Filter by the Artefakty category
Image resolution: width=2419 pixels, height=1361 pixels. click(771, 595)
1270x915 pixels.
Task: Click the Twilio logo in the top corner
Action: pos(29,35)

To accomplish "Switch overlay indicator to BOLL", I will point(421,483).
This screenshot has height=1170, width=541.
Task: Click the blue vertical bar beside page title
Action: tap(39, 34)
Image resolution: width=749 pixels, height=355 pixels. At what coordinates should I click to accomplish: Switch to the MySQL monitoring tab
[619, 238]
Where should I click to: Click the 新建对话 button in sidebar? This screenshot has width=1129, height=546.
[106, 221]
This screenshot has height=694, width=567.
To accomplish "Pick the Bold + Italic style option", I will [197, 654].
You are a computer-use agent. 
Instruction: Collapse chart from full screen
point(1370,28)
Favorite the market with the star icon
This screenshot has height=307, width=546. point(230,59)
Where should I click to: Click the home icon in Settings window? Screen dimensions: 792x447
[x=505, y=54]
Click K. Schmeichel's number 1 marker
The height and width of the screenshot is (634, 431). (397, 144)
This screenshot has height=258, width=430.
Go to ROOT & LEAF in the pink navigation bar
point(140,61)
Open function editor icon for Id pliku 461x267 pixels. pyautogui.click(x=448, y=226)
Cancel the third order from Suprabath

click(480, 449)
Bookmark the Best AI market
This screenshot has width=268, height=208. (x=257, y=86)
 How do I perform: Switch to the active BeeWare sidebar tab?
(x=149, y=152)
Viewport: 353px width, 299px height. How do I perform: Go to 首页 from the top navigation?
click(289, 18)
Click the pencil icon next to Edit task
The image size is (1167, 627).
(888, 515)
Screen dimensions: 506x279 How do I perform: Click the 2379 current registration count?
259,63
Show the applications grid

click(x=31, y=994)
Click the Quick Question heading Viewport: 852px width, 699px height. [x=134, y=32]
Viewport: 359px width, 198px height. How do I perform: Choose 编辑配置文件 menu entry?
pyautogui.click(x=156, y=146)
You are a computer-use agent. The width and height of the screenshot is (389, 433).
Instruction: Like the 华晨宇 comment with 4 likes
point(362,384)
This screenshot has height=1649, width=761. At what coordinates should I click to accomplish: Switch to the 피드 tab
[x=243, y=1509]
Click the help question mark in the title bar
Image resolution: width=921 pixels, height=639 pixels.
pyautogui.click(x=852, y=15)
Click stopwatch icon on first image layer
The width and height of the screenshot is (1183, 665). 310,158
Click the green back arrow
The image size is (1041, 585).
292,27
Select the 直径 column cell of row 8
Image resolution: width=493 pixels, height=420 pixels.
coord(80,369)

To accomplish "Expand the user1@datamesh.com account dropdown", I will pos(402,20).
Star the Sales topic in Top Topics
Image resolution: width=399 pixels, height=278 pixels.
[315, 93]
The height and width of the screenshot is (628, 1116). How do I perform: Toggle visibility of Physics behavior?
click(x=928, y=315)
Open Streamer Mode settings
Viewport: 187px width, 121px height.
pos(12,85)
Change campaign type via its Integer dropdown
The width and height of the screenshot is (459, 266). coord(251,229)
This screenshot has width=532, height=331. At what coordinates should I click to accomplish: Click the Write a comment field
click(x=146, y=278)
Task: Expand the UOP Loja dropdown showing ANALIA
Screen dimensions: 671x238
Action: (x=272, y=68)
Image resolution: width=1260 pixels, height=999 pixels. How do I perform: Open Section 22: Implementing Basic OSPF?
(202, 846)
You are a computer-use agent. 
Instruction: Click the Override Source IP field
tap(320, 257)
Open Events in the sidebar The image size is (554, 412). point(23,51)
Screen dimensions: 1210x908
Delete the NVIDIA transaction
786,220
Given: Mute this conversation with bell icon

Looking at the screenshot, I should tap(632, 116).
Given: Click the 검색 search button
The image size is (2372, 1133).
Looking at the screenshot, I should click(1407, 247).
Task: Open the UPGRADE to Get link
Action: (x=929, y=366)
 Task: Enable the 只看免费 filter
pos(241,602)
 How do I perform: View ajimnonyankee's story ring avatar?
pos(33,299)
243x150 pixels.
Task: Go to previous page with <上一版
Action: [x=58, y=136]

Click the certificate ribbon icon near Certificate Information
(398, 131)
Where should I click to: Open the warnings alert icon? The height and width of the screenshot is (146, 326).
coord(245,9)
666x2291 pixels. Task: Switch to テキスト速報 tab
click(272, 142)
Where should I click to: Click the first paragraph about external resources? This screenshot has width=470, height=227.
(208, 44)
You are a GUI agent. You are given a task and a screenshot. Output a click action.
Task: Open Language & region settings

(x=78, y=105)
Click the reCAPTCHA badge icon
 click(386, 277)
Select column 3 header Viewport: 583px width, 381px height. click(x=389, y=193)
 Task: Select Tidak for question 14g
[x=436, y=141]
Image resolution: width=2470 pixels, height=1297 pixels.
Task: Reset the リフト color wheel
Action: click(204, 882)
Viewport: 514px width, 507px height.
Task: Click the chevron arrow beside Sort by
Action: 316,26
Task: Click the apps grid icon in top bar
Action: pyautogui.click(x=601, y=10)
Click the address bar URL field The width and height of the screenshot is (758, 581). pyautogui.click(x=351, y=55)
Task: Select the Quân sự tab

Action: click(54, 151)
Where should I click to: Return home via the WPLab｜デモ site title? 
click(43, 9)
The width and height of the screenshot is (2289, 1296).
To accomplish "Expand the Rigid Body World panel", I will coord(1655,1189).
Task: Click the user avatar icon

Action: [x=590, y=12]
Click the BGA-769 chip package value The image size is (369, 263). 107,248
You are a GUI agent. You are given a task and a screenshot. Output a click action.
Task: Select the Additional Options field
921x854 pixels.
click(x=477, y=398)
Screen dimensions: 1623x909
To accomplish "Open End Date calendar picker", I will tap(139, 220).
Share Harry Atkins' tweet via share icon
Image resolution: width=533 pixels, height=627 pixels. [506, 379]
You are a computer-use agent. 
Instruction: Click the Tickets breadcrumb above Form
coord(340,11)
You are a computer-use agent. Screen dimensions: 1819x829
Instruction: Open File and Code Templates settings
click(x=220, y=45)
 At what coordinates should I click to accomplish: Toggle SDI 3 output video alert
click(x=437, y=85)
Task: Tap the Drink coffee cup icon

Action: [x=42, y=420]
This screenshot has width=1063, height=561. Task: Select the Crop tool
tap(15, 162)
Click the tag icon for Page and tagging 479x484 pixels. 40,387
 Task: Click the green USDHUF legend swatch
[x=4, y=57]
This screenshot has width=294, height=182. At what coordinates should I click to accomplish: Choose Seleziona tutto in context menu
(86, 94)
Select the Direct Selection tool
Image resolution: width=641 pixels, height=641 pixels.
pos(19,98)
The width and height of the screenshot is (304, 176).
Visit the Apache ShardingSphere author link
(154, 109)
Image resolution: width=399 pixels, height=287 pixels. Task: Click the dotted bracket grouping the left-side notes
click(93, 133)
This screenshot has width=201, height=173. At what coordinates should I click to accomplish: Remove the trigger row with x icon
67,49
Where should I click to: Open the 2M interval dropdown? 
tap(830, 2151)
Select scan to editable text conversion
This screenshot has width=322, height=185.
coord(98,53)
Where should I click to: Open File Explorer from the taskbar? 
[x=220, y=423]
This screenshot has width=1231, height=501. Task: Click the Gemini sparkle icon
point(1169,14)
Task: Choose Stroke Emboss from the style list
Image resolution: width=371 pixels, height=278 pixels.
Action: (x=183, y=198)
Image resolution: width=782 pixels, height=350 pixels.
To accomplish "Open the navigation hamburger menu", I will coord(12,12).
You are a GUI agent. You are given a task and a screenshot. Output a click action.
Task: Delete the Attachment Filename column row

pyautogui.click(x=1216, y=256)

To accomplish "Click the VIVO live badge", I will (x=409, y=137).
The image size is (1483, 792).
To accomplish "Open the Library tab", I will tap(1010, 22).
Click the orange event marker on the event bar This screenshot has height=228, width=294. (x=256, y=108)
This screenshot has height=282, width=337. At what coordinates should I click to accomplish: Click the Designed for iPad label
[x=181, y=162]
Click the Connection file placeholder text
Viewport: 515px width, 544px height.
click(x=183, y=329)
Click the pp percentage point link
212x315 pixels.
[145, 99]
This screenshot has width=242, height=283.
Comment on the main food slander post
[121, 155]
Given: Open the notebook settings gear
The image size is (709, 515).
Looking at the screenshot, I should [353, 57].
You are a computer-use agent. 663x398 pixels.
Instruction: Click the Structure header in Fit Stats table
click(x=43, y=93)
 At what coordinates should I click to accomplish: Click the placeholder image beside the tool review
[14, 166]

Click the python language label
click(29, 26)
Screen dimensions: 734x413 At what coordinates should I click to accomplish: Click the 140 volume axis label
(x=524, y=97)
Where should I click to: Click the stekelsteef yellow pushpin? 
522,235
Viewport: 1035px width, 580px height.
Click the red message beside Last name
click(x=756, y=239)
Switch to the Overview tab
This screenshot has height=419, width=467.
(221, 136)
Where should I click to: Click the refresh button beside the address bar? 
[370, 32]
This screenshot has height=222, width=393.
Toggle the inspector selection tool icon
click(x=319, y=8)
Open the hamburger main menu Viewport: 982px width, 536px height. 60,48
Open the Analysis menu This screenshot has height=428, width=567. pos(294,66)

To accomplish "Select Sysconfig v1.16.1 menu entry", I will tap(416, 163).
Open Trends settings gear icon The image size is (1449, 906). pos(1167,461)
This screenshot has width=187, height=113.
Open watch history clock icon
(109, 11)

◆ ◆ ◆ ◆ ◆

Problem to solve: Transcribe the records exactly, from the line containing "Image resolution: width=749" through the line containing "Click the Quick", with both of those lines included.

Task solution:
Image resolution: width=749 pixels, height=355 pixels. At what coordinates should I click to accomplish: Switch to the MySQL monitoring tab
[619, 238]
Where should I click to: Click the 新建对话 button in sidebar? This screenshot has width=1129, height=546.
[106, 221]
This screenshot has height=694, width=567.
To accomplish "Pick the Bold + Italic style option", I will [197, 654].
You are a computer-use agent. 
Instruction: Collapse chart from full screen
point(1370,28)
Favorite the market with the star icon
This screenshot has height=307, width=546. point(230,59)
Where should I click to: Click the home icon in Settings window? Screen dimensions: 792x447
[x=505, y=54]
Click K. Schmeichel's number 1 marker
The height and width of the screenshot is (634, 431). (397, 144)
This screenshot has height=258, width=430.
Go to ROOT & LEAF in the pink navigation bar
point(140,61)
Open function editor icon for Id pliku 461x267 pixels. pyautogui.click(x=448, y=226)
Cancel the third order from Suprabath

click(480, 449)
Bookmark the Best AI market
This screenshot has width=268, height=208. (x=257, y=86)
 How do I perform: Switch to the active BeeWare sidebar tab?
(x=149, y=152)
Viewport: 353px width, 299px height. How do I perform: Go to 首页 from the top navigation?
click(289, 18)
Click the pencil icon next to Edit task
The image size is (1167, 627).
(888, 515)
Screen dimensions: 506x279 How do I perform: Click the 2379 current registration count?
259,63
Show the applications grid

click(x=31, y=994)
Click the Quick Question heading Viewport: 852px width, 699px height. [x=134, y=32]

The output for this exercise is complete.